Un’estesa diffusione dei farmaci equivalenti in Italia deve partire da un adeguato coinvolgimento e da una corretta informazione delle istituzioni pubbliche, degli addetti ai lavori e dei cittadini, con una particolare attenzione al ruolo delle regioni, detentrici della spesa sanitaria sul territorio. È necessario inoltre guardare a modelli virtuosi per l’impiego degli equivalenti, sull’esempio della Francia, dove è stato stipulato un accordo tra il sindacato dei farmacisti e il sistema previdenziale francese per l’obbligatorietà della sostituzione da parte del farmacista, a vantaggio sia del cittadino che del servizio sanitario nazionale. Sono queste le conclusioni scaturite dal workshop intitolato “I farmaci equivalenti per la sostenibilità del Sistema sanitario regionale in Emilia Romagna”, organizzato al Cosmofarma di Bologna dalla rivista About Pharma and Medical devices con il patrocinio di Assogenerici e il contributo incondizionato di Mylan.
L’evento ha messo in evidenza come da cinque anni il mercato globale dei farmaci equivalenti abbia avuto un trend più alto rispetto al totale del mercato mentre nel nostro paese gli equivalenti hanno venduto nel 2012 circa 300 milioni di pezzi che rappresentano il 25% del mercato dei medicinali non coperti da brevetto e solo il 16% del mercato totale. Un dato quest’ultimo che relega l’Italia in coda alla classifica europea.
Un case study presentato durante l’evento e riguardante la spesa per una patologia cronica ha messo in evidenza come, a fronte di un impegno economico pari al 52,9% del totale per molecole non coperte da brevetto, sia stato curato il 76,4% dei pazienti. La spesa media per paziente curato con molecole non coperte da brevetto è stata infatti di 100 euro mentre per le molecole con brevetto il dato è di 289 euro. Un esempio indicativo che dimostra il ruolo del farmaco equivalente nel garantire cure adeguate ad un maggior numero possibile di pazienti.
Nell’ambito del workshop si è discusso anche degli effetti della riforma Balduzzi ed è apparso chiaro come il provvedimento abbia dato solo un leggero impulso al mercato dell’equivalente, con un effetto più marcato solo per quei medicinali completamente off-patent, ad esempio gli inibitori di pompa protonica che hanno visto aumentare le vendite dell’equivalente in regioni come Lombardia, Toscana ed Emilia Romagna. La diffusione dei farmaci equivalenti presenta infatti situazioni abbastanza diversificate da regione a regione con una maggiore concentrazione al centro nord.
In Emilia Romagna per esempio si evidenzia una diffusione sopra la media in molte aree terapeutiche. Dopo il decreto di ‘Spending Review’ e l’indicazione alla prescrizione per principio attivo, nel segmento dei farmaci inibitori di pompa acida (antiulcera) si raggiunge il ‘sorpasso’ dei farmaci equivalenti rispetto ai brand a brevetto scaduto che coprono a Dicembre 2012 il 57% della spesa rimborsata per la classe.
“Vista la necessità di ottimizzare la spesa sanitaria e farmaceutica, il servizio sanitario della Regione è impegnato fortemente nella diffusione dell'uso dei farmaci equivalenti, come dimostra l’ accordo del marzo scorso tra l’assessore alle politiche per la Salute Lusenti, e tutti i sindacati dei medici di medicina generale che dedica particolare attenzione a questo tema – ha dichiarato Luisa Martelli, Responsabile Servizio Politica del Farmaco – Regione Emilia Romagna – la loro adozione permette un risparmio importante per la collettività perché libera risorse economiche che possono essere destinate all'utilizzo di farmaci innovativi e a servizi sanitari qualificati.

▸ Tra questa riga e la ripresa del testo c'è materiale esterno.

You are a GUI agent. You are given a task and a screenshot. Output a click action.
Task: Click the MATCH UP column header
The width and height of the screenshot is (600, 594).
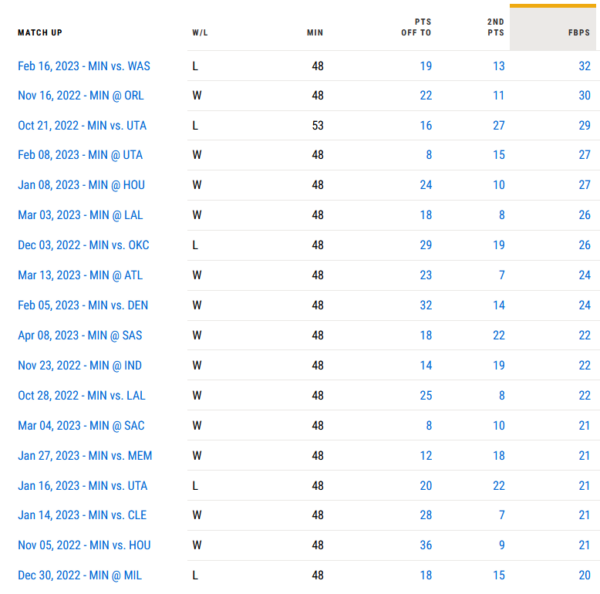[x=40, y=32]
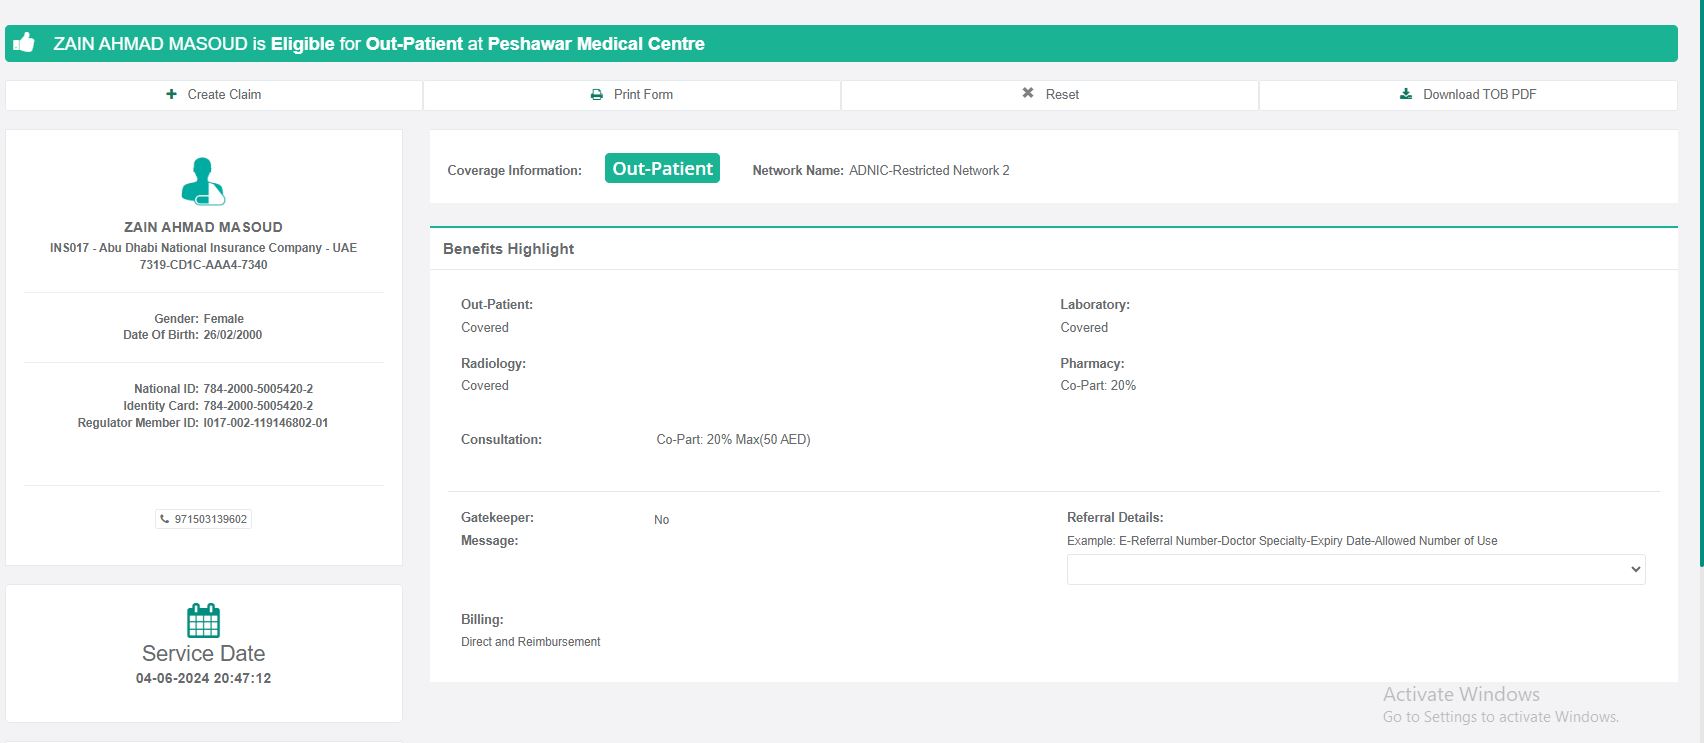Open the Referral Details dropdown
1704x743 pixels.
[x=1355, y=569]

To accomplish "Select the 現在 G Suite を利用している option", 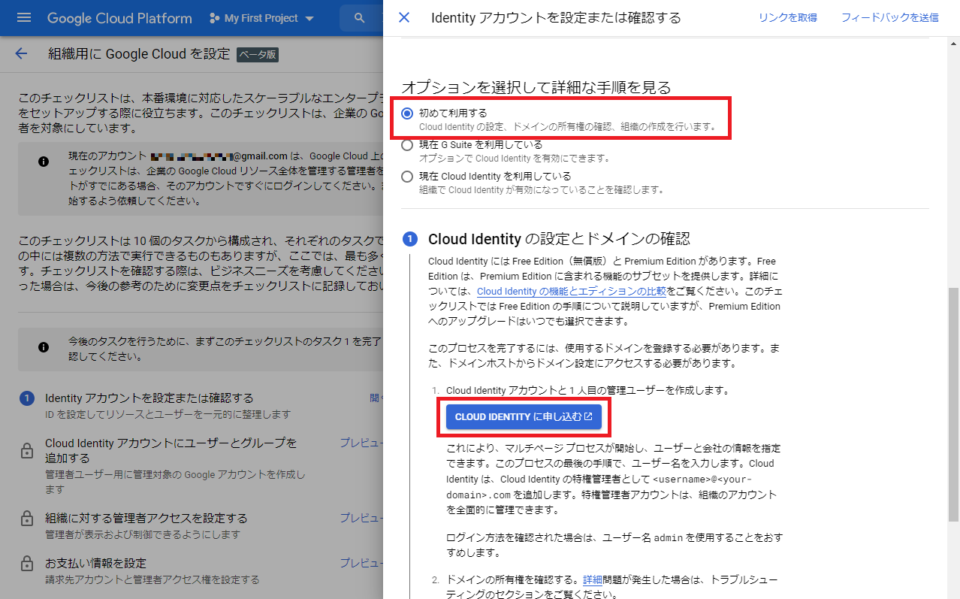I will click(406, 145).
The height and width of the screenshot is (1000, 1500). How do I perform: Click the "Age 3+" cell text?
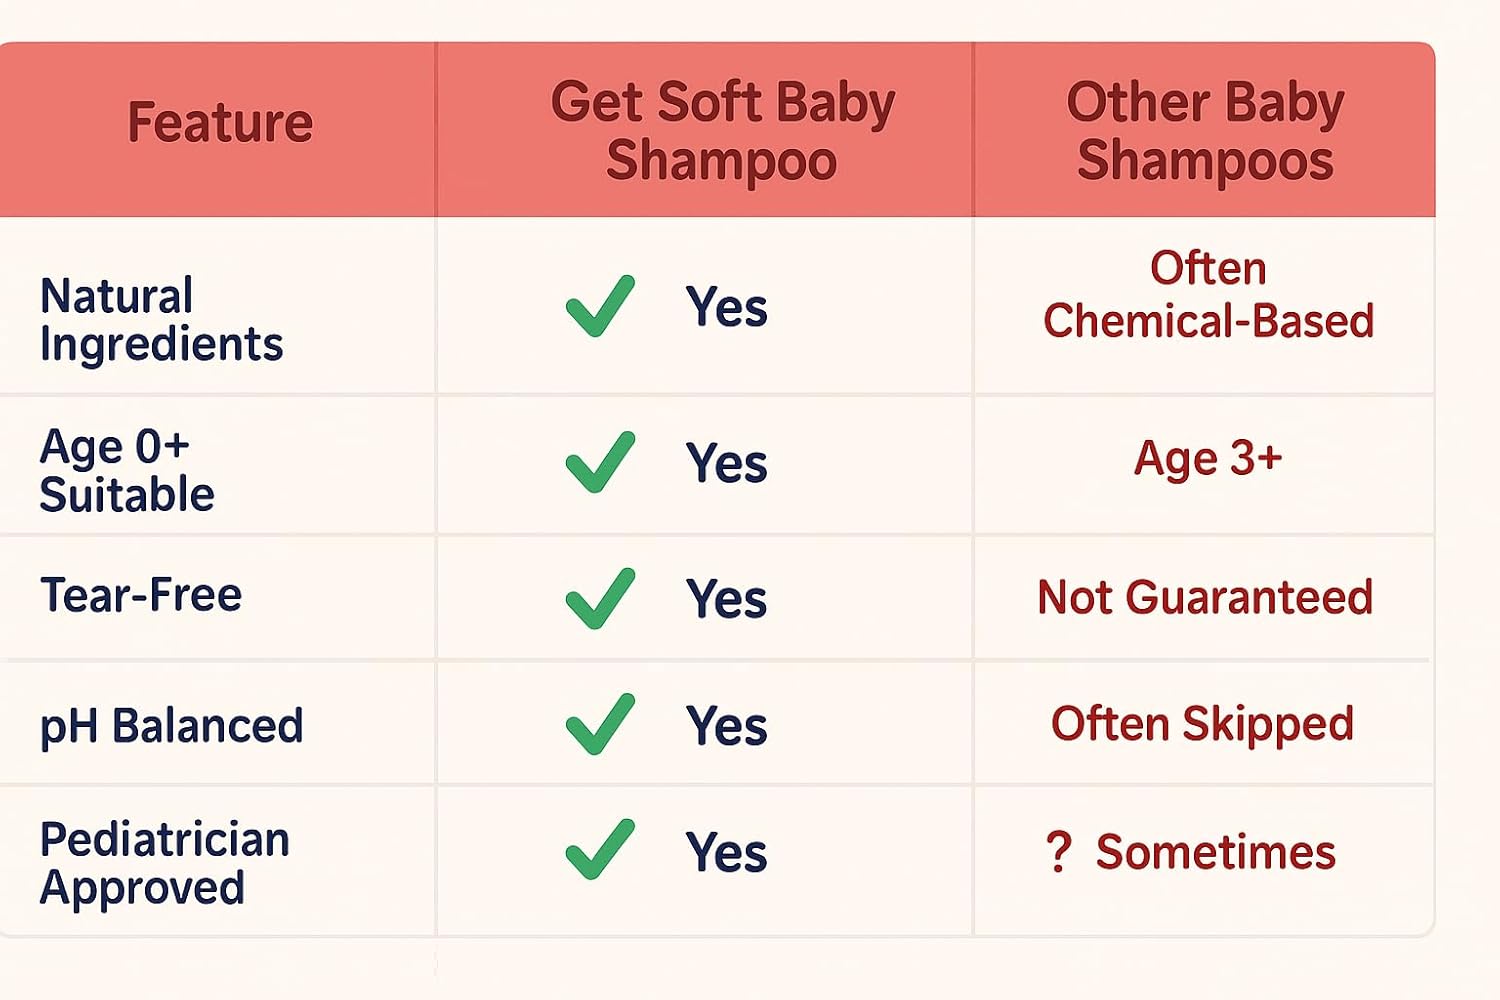[x=1208, y=459]
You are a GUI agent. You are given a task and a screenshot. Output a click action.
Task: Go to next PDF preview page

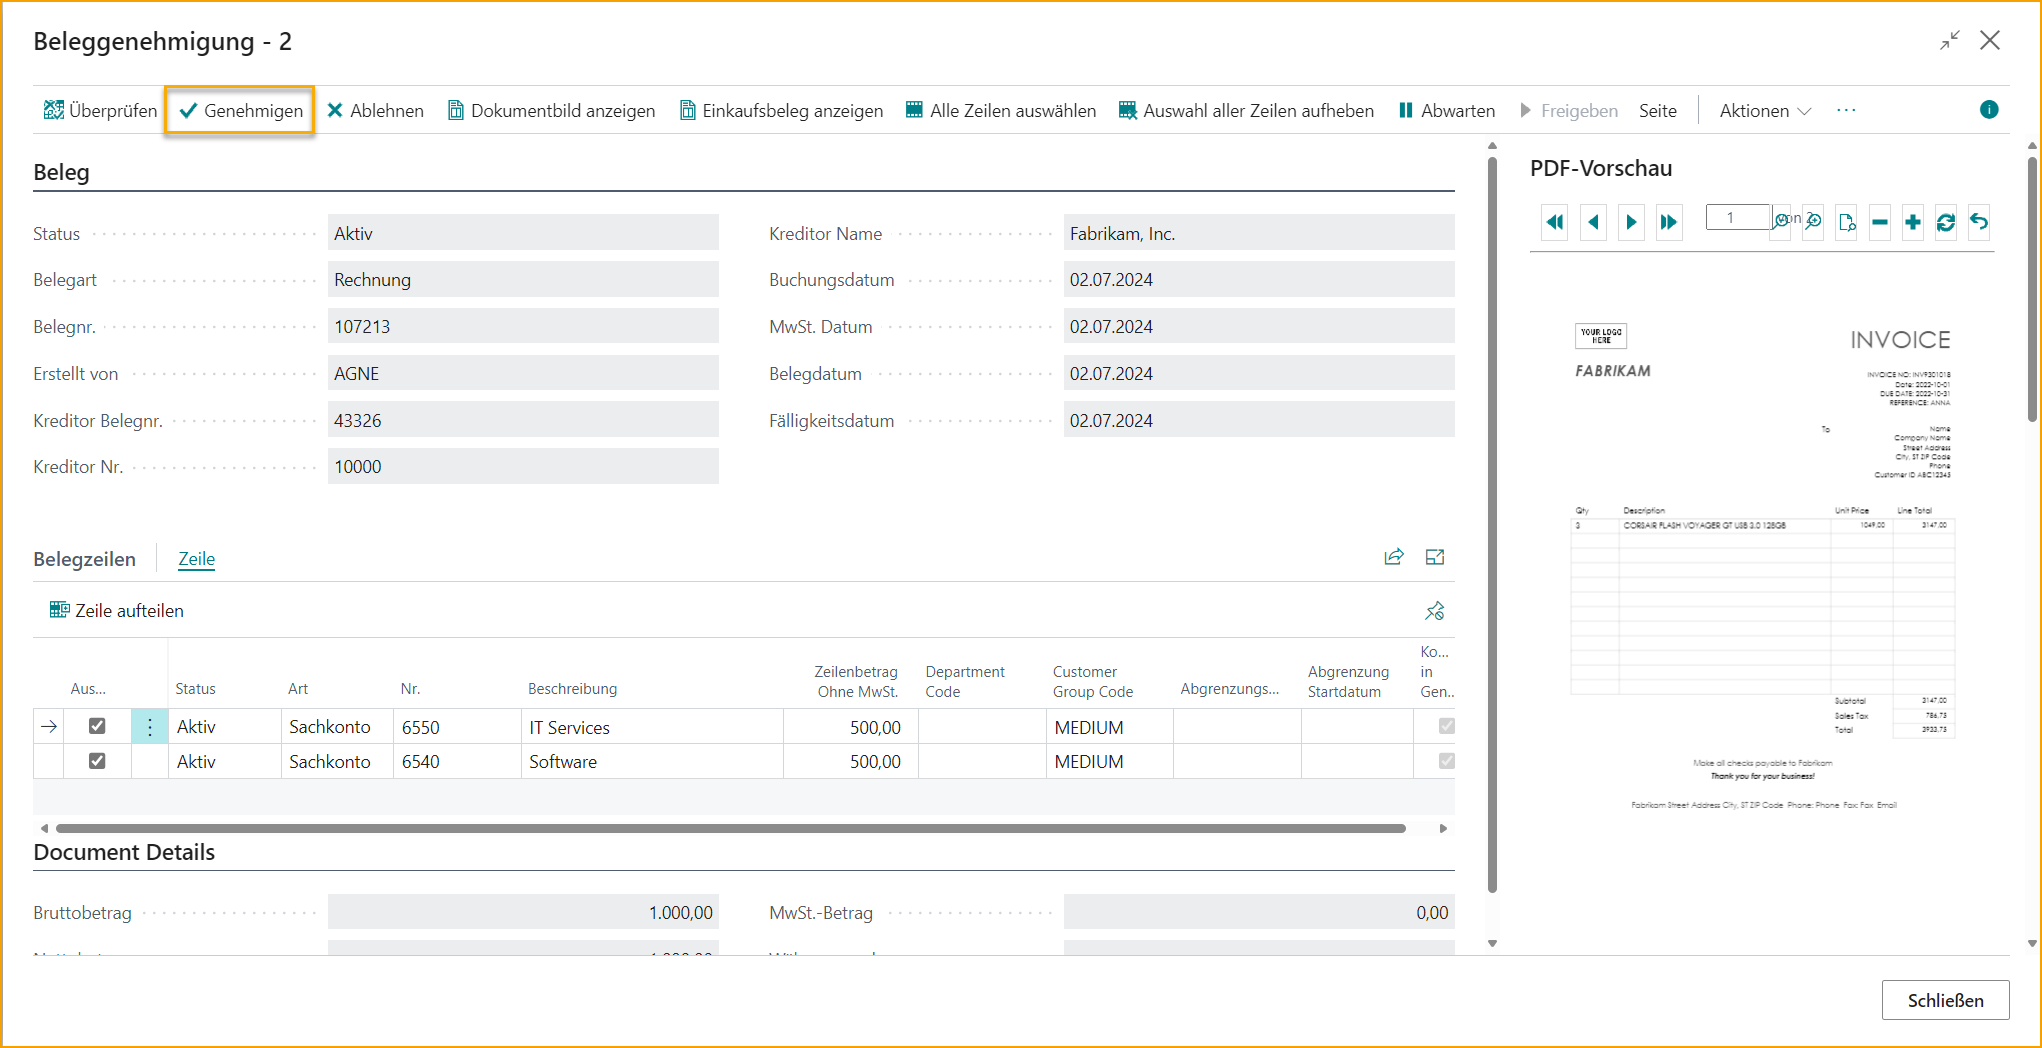1631,222
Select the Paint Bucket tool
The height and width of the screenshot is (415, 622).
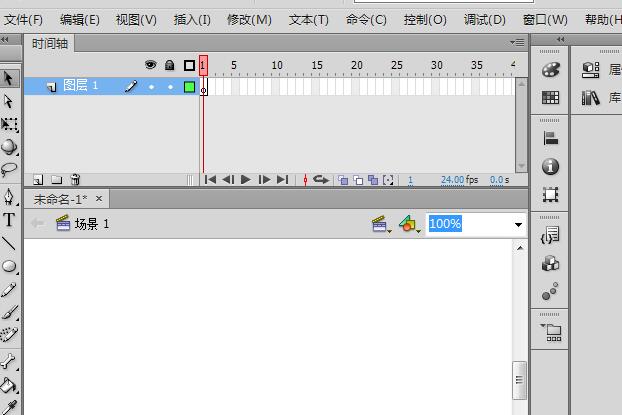[x=9, y=385]
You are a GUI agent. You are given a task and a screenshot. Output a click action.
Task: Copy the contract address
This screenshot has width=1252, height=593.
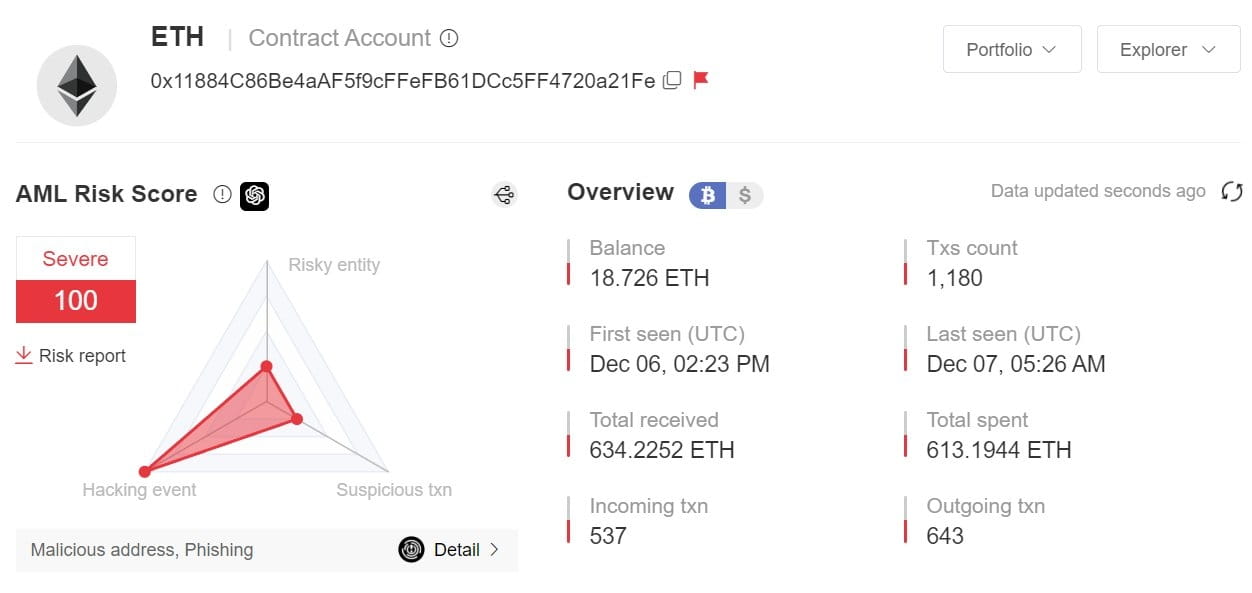pos(672,80)
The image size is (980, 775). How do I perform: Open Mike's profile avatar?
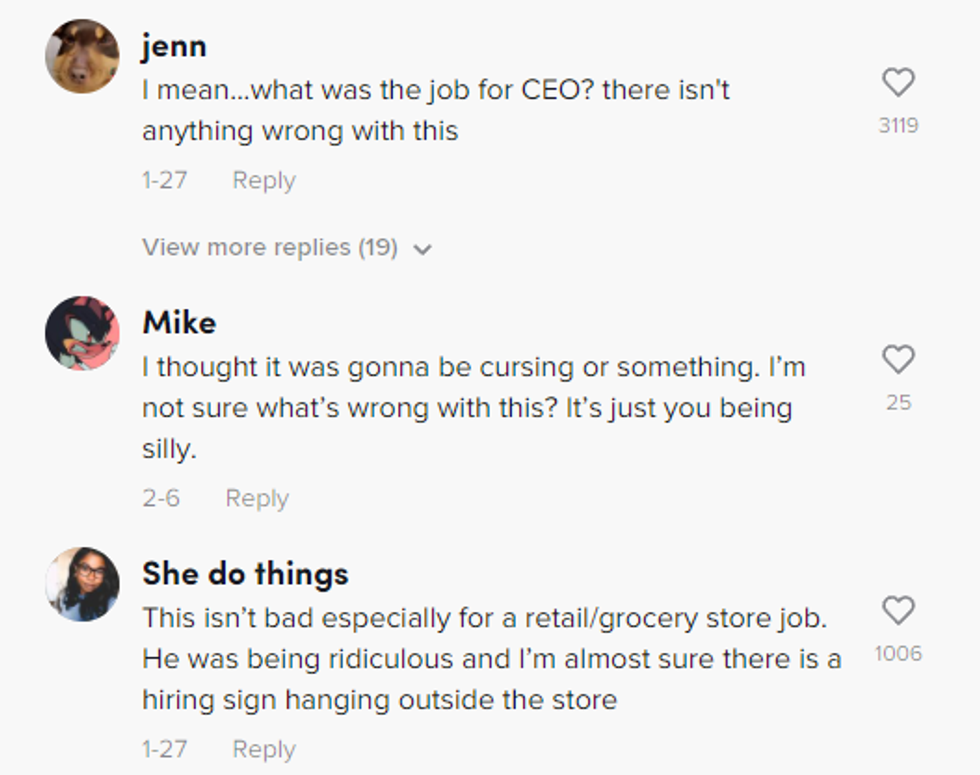coord(82,333)
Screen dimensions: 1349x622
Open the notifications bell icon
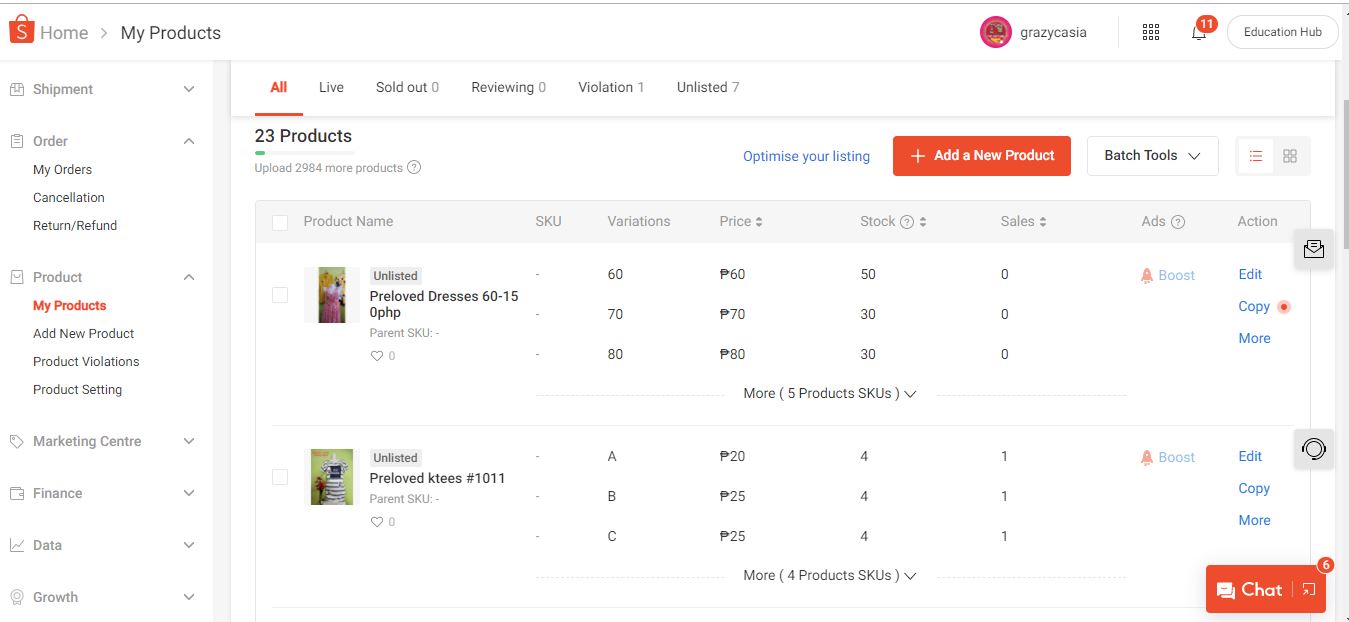(x=1199, y=33)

Il nostro obiettivo è quello di migliorare ulteriormente la posizione dell’Emilia Romagna nella classifica delle regioni più virtuose dal punto di vista della spesa farmaceutica per offrire costantemente servizi di livello ottimale”.
“L’utilizzo dei generici porta certamente ad un risparmio economico, ma false credenze limitano la diffusione del loro uso nella popolazione anziana, quella che ovviamente consuma più farmaci – ha dichiarato Graziano Onder della Direzione Scientifica Italia – si ritiene erroneamente che il paziente preferisca il farmaco di marca e questo porti ad una migliore aderenza alle terapie. In realtà, le preferenze sono strettamente legate alle informazioni ricevute dal proprio medico e studi clinici dimostrano che una corretta comunicazione tra medico e paziente sul farmaco generico è il fattore che più ne influenza l’utilizzo. E’ perciò fondamentale che gli interventi mirati ad incrementare l’uso dei farmaci generici inizino proprio dal medico”.